→ WHAT THE EXERCISE ASKS
Lift out all lines below that contain "agent".
== SUPPLIED DATA ==
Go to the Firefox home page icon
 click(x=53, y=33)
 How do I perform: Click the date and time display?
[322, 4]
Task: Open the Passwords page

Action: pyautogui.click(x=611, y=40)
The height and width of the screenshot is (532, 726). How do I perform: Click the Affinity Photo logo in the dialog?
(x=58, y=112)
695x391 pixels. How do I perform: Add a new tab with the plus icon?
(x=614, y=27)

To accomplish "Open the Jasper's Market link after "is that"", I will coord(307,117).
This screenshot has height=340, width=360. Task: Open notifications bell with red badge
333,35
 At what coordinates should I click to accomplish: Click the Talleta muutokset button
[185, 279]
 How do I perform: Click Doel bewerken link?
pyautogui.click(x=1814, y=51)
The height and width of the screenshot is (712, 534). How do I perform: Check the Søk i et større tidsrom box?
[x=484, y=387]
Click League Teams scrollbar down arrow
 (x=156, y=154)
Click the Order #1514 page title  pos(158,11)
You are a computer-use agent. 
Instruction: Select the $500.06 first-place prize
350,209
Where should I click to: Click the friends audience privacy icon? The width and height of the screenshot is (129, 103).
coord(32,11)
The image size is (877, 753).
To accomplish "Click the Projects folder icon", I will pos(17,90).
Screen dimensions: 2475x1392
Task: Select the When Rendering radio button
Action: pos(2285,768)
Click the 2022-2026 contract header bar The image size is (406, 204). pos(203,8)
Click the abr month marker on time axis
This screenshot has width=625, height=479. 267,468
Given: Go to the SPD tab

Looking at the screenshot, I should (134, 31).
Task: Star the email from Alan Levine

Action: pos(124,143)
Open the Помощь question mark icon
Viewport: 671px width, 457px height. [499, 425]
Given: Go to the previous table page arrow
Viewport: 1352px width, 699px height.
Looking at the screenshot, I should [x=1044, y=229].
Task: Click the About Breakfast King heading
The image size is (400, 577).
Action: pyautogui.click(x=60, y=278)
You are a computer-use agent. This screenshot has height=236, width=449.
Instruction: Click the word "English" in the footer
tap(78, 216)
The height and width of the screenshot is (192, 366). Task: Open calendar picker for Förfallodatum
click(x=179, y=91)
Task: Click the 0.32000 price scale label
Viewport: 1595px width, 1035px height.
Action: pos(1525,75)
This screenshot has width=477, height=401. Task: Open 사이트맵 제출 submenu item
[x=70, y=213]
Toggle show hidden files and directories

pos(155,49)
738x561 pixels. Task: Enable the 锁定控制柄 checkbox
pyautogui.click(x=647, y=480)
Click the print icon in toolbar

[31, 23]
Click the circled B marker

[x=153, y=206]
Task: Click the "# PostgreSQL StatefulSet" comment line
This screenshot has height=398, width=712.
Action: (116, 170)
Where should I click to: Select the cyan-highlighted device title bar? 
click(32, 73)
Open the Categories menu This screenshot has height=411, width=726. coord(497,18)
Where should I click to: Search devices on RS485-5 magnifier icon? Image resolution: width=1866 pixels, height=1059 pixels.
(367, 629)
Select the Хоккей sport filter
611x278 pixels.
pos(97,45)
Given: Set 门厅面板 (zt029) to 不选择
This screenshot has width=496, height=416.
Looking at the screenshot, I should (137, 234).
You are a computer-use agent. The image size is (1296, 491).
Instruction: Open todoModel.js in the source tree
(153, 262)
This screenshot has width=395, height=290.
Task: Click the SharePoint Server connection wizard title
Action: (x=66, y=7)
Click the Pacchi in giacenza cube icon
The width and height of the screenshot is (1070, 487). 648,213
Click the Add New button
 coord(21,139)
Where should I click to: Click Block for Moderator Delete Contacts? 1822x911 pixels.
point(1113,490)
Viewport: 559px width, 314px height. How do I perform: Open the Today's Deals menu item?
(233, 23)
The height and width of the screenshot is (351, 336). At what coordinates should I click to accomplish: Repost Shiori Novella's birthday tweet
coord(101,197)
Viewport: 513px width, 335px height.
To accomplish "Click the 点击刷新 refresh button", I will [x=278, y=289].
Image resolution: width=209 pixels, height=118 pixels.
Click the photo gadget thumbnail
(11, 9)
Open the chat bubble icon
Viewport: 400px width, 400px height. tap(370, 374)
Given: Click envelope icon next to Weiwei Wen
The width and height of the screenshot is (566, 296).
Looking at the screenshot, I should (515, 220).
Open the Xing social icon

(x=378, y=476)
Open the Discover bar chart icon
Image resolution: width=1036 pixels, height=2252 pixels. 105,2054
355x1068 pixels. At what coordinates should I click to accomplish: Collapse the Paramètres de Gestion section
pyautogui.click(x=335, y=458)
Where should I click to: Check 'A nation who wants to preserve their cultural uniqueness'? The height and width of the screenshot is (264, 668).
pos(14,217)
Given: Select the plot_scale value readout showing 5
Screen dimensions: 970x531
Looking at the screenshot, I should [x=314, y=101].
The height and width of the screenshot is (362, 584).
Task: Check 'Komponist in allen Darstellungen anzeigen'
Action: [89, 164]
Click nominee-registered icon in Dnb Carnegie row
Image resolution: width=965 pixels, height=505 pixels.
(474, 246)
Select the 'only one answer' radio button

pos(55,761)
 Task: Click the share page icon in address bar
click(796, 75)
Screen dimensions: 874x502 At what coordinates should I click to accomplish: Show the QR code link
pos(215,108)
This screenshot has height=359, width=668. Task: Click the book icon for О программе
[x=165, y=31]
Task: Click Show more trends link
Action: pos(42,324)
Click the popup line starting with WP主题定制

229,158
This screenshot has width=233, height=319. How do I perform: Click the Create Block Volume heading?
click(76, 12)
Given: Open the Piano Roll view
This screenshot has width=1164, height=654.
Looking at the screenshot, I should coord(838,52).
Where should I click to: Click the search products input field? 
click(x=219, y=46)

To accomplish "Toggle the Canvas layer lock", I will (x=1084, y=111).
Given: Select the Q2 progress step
===
→ SOLUTION
You are a computer-use agent. 
You are a computer-use agent. This screenshot has height=236, width=449.
You are a computer-use agent. The image size is (1296, 491).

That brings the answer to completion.